Text:

# # # #

Hedleyella falconeri is found in subtropical eastern Australia from Smiths Lake in New South Wales to just north of Brisbane. Its western limit is the Great Dividing Range. It lives on the forest floor among leaf litter and mossy logs and has not been observed to climb up trees to heights of more than 0.5 m.

==Biology==
Hedleyella falconeri is nocturnal. It spends the day stationary and may hide itself under a rotting log or similar location but often remains in the open although it is usually at least partially covered in leaf litter. On most nights it starts to move around and feed, favouring wet nights. In a study, the average distance travelled by a snail in any night on which it moved was 8.7 m. It appeared to wander at random and did not seem to have a homing instinct.

Hedleyella falconeri is a fungivore and feeds on the fruiting bodies of such fungi as Polyporus varius and the bioluminescent fungus Omphalotus nidiformis. It may also feed on rotting leaves on the forest floor. It is itself eaten by a number of birds including the noisy pitta (Pitta versicolor) which smashes the shell on a hard surface, the Albert's lyrebird (Menura alberti) and the superb lyrebird (Menura novaehollandiae).

# # # #

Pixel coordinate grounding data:
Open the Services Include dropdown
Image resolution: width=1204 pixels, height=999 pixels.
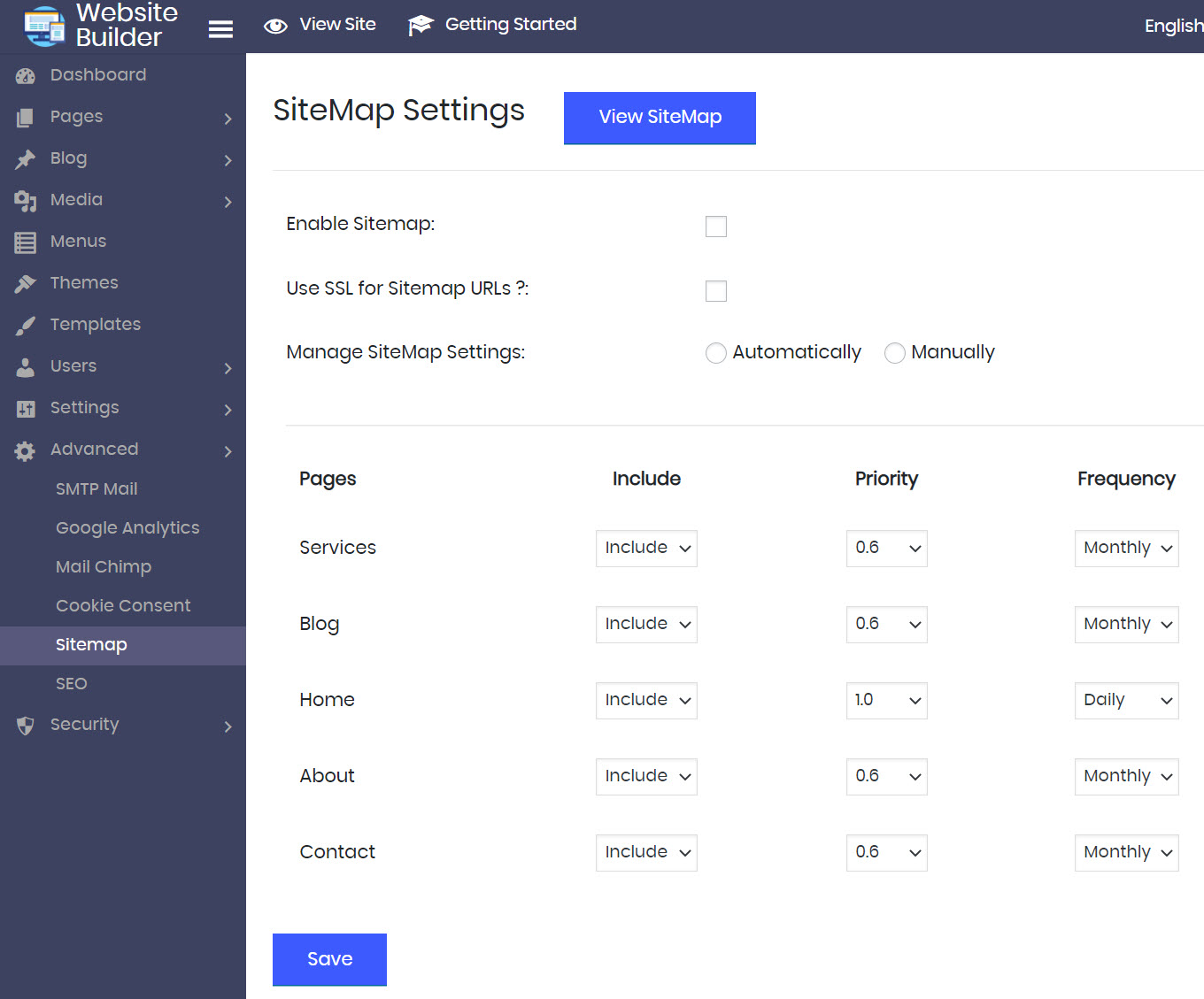click(646, 549)
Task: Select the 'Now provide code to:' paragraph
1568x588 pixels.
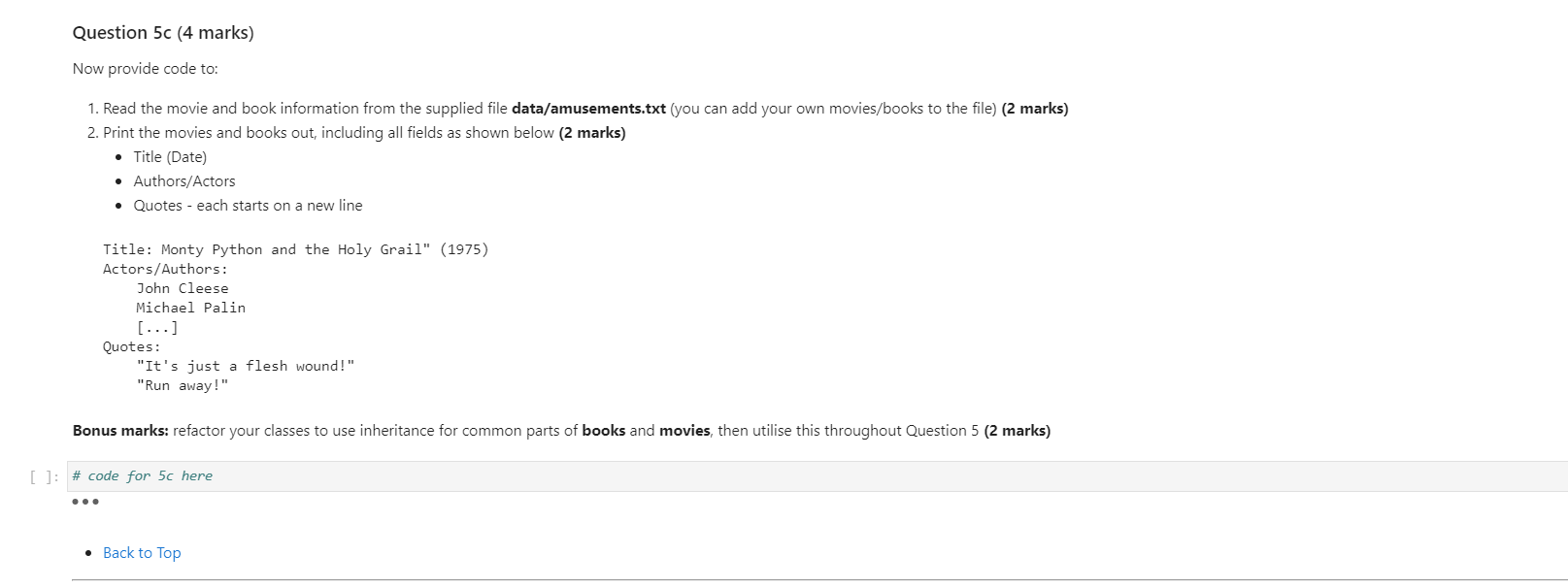Action: click(x=146, y=69)
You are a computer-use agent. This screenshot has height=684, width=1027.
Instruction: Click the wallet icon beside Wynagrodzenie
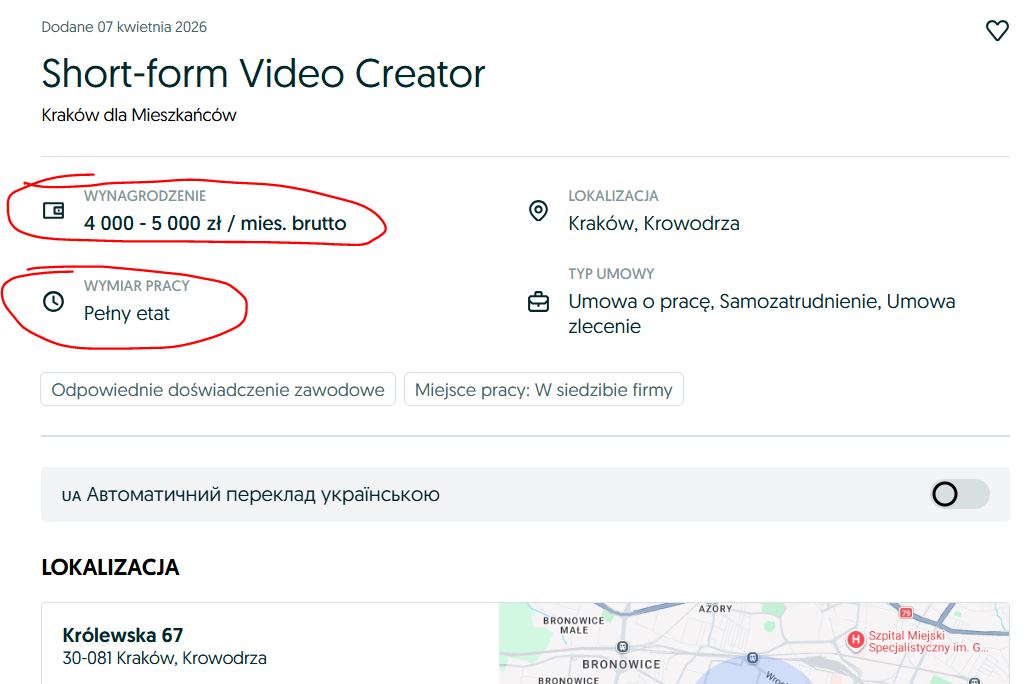pos(54,210)
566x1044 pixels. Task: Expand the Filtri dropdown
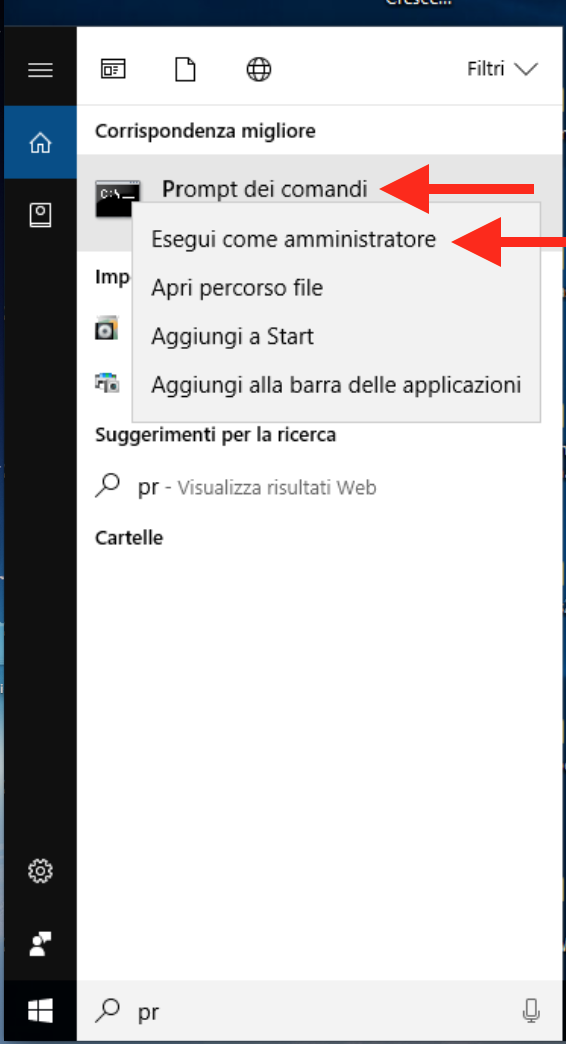(502, 69)
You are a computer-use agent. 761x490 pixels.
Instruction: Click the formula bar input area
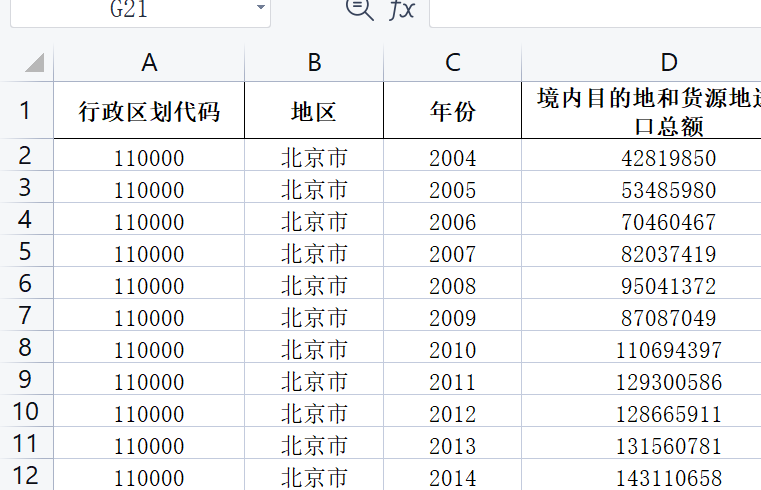[595, 10]
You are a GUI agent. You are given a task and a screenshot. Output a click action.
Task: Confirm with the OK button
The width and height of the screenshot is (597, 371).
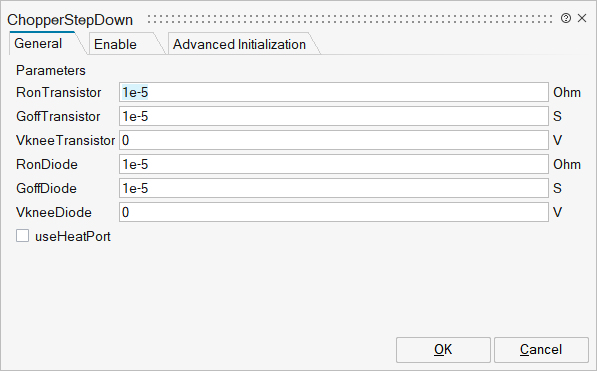pyautogui.click(x=443, y=350)
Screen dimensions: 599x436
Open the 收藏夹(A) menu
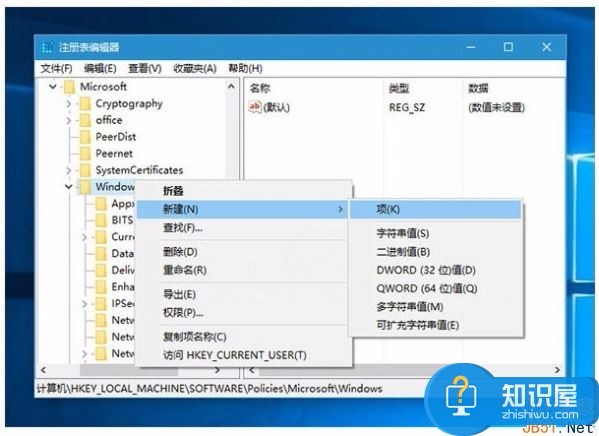click(x=195, y=69)
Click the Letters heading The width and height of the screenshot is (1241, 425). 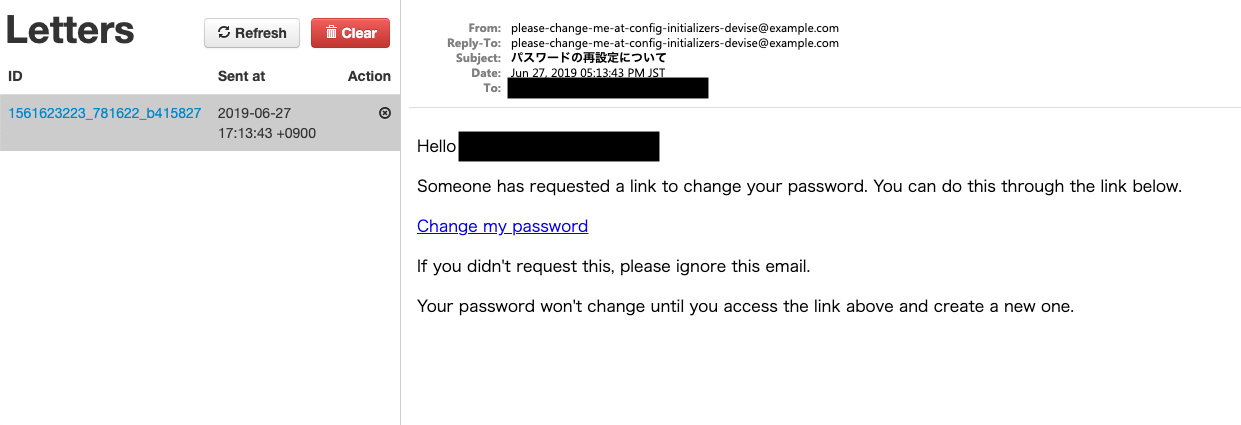(x=70, y=30)

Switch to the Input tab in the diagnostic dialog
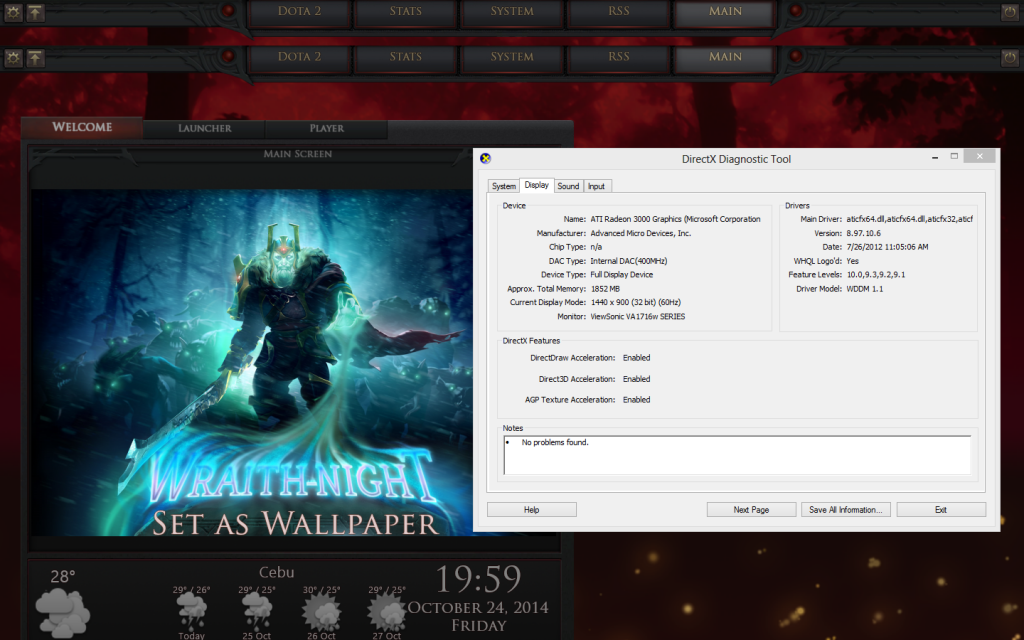point(596,186)
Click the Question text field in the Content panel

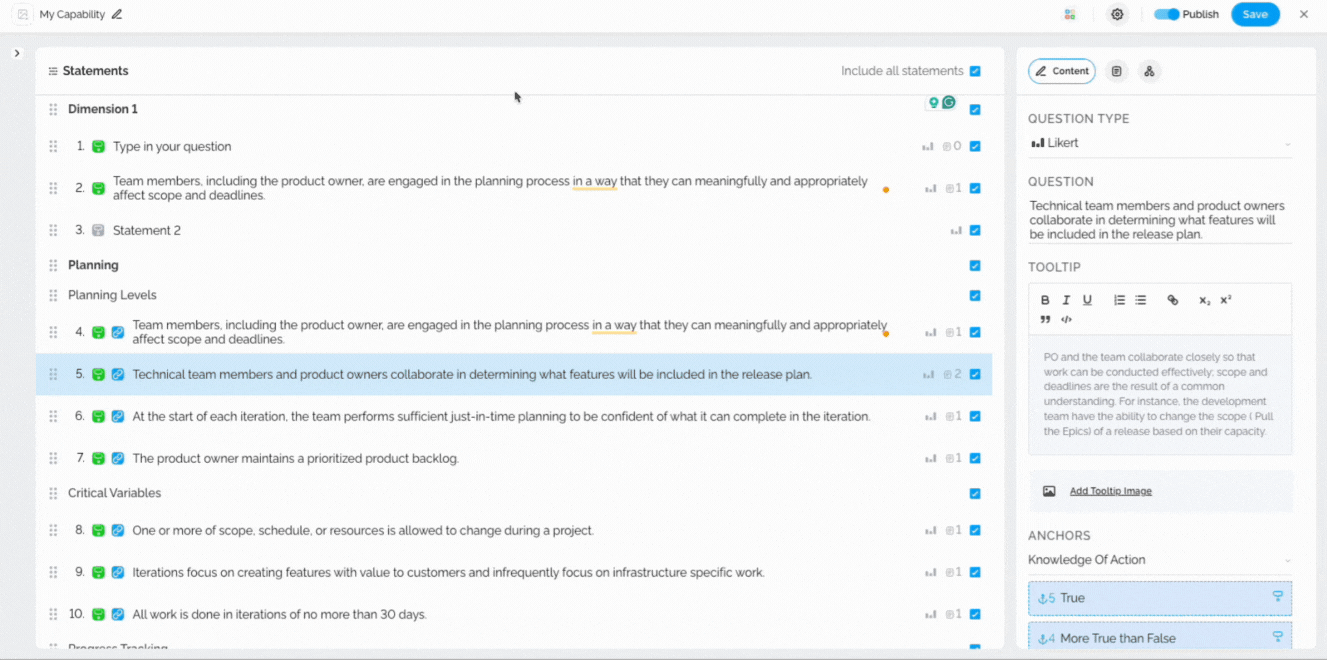pos(1158,220)
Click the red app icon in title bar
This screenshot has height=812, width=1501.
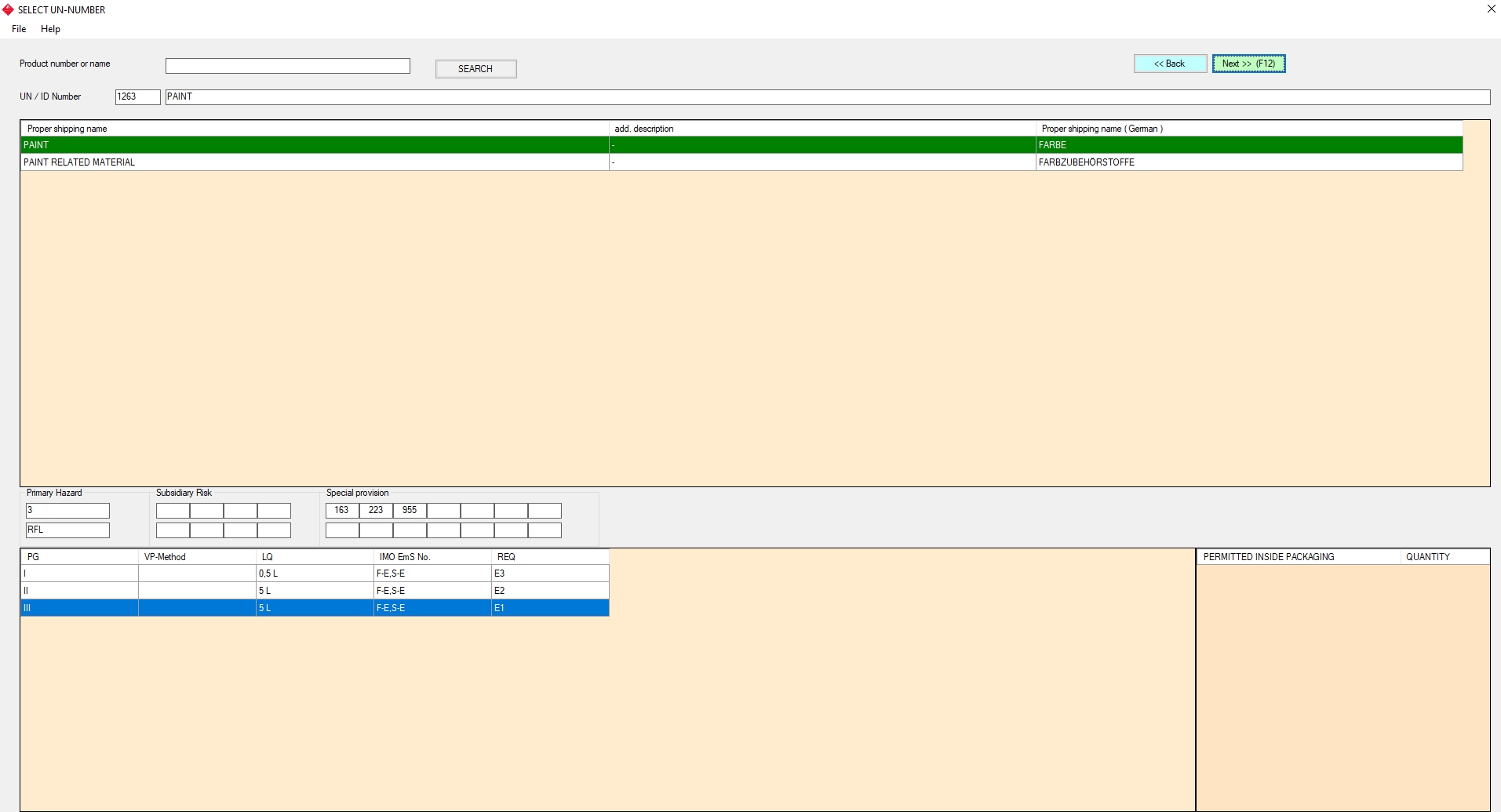[8, 9]
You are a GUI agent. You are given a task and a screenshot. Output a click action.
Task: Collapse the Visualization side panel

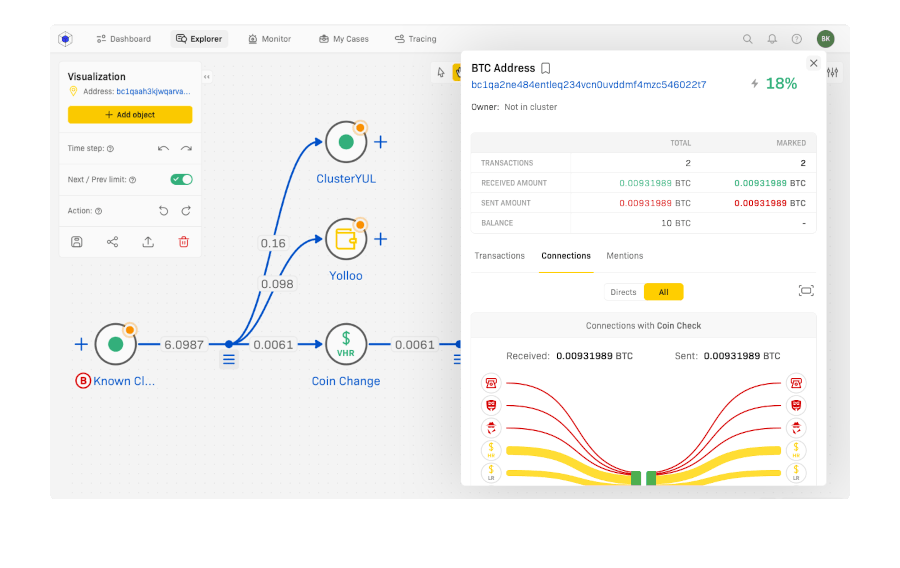click(x=207, y=77)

# # # #

Things to do:
a) Repeat the Hedleyella falconeri text between "Hedleyella falconeri is found" and "a homing instinct.", inclusive.
b) Carry on writing the Hedleyella falconeri text past its final sentence.

Answers for this exercise:
a)
Hedleyella falconeri is found in subtropical eastern Australia from Smiths Lake in New South Wales to just north of Brisbane. Its western limit is the Great Dividing Range. It lives on the forest floor among leaf litter and mossy logs and has not been observed to climb up trees to heights of more than 0.5 m.

==Biology==
Hedleyella falconeri is nocturnal. It spends the day stationary and may hide itself under a rotting log or similar location but often remains in the open although it is usually at least partially covered in leaf litter. On most nights it starts to move around and feed, favouring wet nights. In a study, the average distance travelled by a snail in any night on which it moved was 8.7 m. It appeared to wander at random and did not seem to have a homing instinct.

b)
Hedleyella falconeri is a hermaphrodite and mating usually occurs in February. Two snails come together overnight and each deposits a sac of sperm in a reproductive opening in the other. Fertilisation is internal and some time later, each snail lays a batch of up to twenty eggs. These are cream coloured and nearly spherical, weigh 2 g and measure 18 mm in diameter. The eggs are buried in a cavity under the leaf litter and take about six weeks to hatch. The juvenile snails that emerge are about 18 mm long and grow slowly.